Graphs.nv(tree.graph)    # → total number of taxa
Graphs.ne(tree.graph)    # → total number of parent → child edges

# The root node
root_taxon(tree).name    # → "Carnivora"
root_taxon(tree).rank    # → "order"

Truncating at a leaf rank

Pass leaf_rank to stop the traversal at a given rank. By default (strict_leaf_rank = true), only nodes at exactly leaf_rank become leaves; any taxa at finer ranks that are direct children of a coarser node (an PBDB data pattern common in less well-resolved groups) are excluded. The intermediate ranks between the root and leaf_rank are retained as interior nodes.

# Carnivora subtree truncated at family level (strict default)
#   interior nodes: order, suborder, …, superfamily
#   leaf nodes: family-rank taxa only; orphaned genera/species excluded
tree = taxon_subtree("Carnivora"; leaf_rank = "family")
Graphs.nv(tree.graph)   # order + suborders + superfamilies + families
Graphs.ne(tree.graph)   # one edge per parent → child pair

# leaf_taxa returns exclusively family-rank nodes
all(n.rank == "family" for n in leaf_taxa(tree))   # → true

# Genus-level subtree of Canidae (strict default)
#   interior: family, tribe, subfamily, …
#   leaves: genus-rank taxa only
t2 = taxon_subtree("Canidae"; leaf_rank = "genus")

# The leaf nodes are exactly the genera
leaf_taxa(t2) .|> (n -> n.name)
# → ["Borophagus", "Canis", "Urocyon", "Vulpes", …]

# Non-strict: also include orphaned finer-ranked taxa as leaves
t3 = taxon_subtree("Pterosauria"; leaf_rank = "family", strict_leaf_rank = false)

# Without leaf_rank → full descendant tree to finest available rank
t4 = taxon_subtree("Canis"; leaf_rank = nothing)
leaf_taxa(t4) |> length   # number of species under Canis

Accessor functions

tree = taxon_subtree("Carnivora"; leaf_rank = "family")

# Root node
r = root_taxon(tree)
r.name      # → "Carnivora"
r.rank      # → "order"
r.pbdb_id   # → PBDB orig_no

# Leaf nodes (sorted by name)
leaves = leaf_taxa(tree)
leaves .|> (n -> n.name)   # → ["Ailuridae", "Amphicyonidae", "Canidae", …]

# All nodes at a specific rank (sorted by name)
taxa_at_rank(tree, "family")    # same as leaf_taxa when leaf_rank = "family"
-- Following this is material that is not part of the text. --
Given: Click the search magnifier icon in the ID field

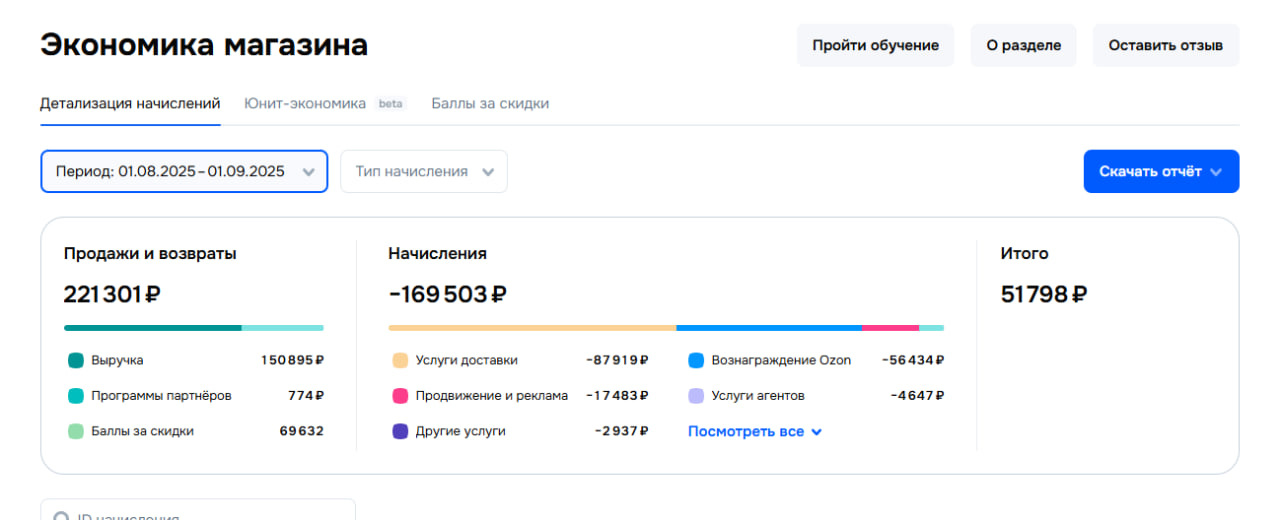Looking at the screenshot, I should (x=61, y=516).
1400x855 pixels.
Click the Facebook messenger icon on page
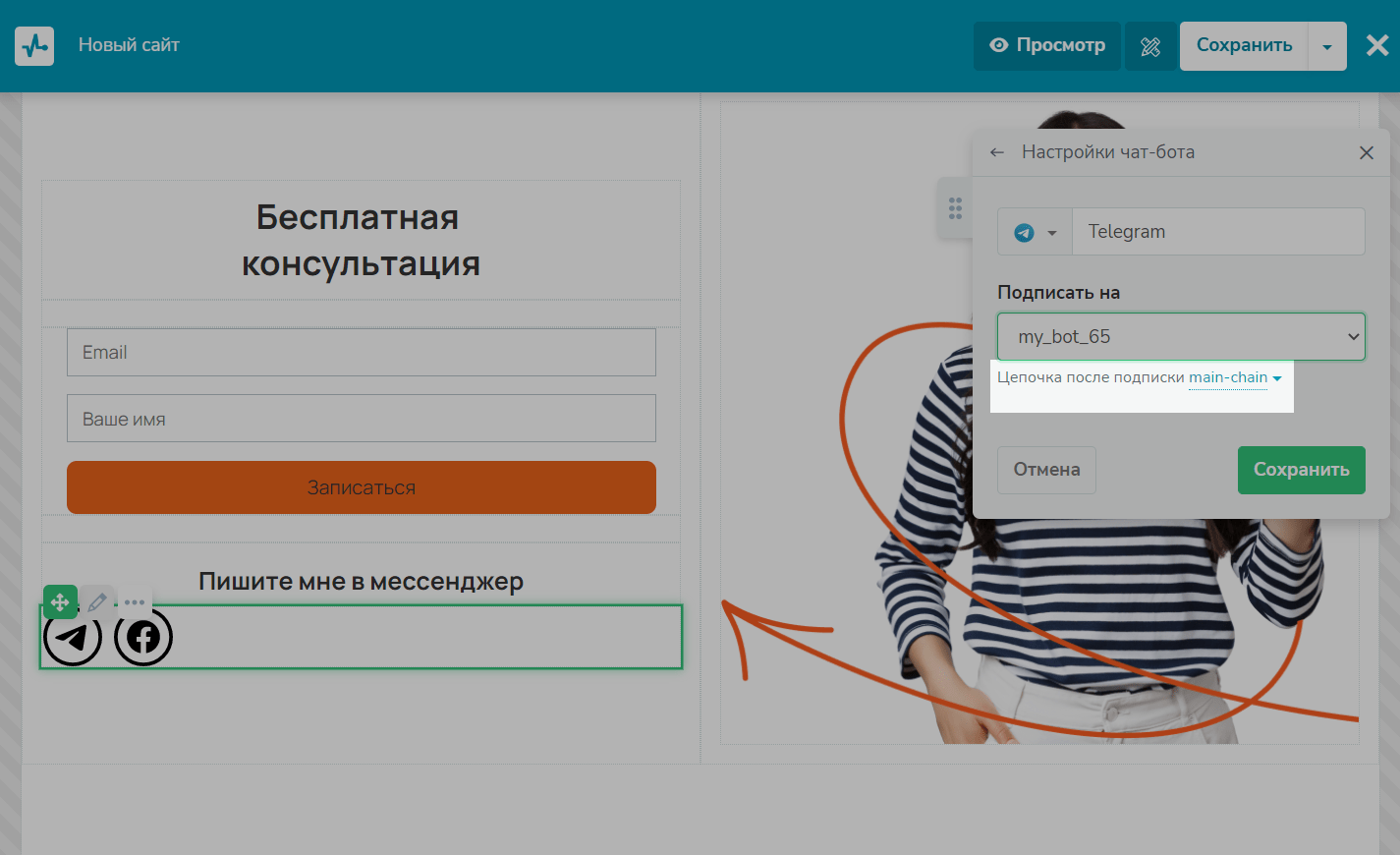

# In a full (untruncated) tree, taxa_at_rank selects any rank
full_tree = taxon_subtree("Carnivora")
taxa_at_rank(full_tree, "genus")    |> length   # number of genera
taxa_at_rank(full_tree, "species")  |> length   # number of species

TaxonNode fields

Every node in the tree is a TaxonNode carrying the full set of fields from the PBDB taxa list snapshot:

node = root_taxon(tree)

node.name        # accepted taxon name (String)
node.rank        # rank string (String, e.g. "order")
node.pbdb_id     # PBDB orig_no (Int)
node.accepted_id # PBDB accepted_no (Union{Int,Missing})
                 #   == pbdb_id  for accepted (non-synonym) taxa
                 #   != pbdb_id  for synonyms — points to the valid name's orig_no
                 #   missing     when not recorded in the snapshot
node.parent_id   # parent orig_no, or missing for the subtree root (Union{Int,Missing})

Using the graph with Graphs.jl

The .graph field is a standard Graphs.SimpleDiGraph{Int}, so any algorithm from Graphs.jl that accepts an AbstractGraph works directly:

import Graphs

tree = taxon_subtree("Carnivora"; leaf_rank = "family")
g    = tree.graph

# Basic metrics
Graphs.nv(g)    # number of vertices
Graphs.ne(g)    # number of edges
Graphs.is_directed(g)   # → true (edges run parent → child)

# Neighbours of the root
Graphs.outneighbors(g, tree.root)   # vertex indices of root's children
Graphs.inneighbors(g, tree.root)    # → Int[] (root has no parent in subtree)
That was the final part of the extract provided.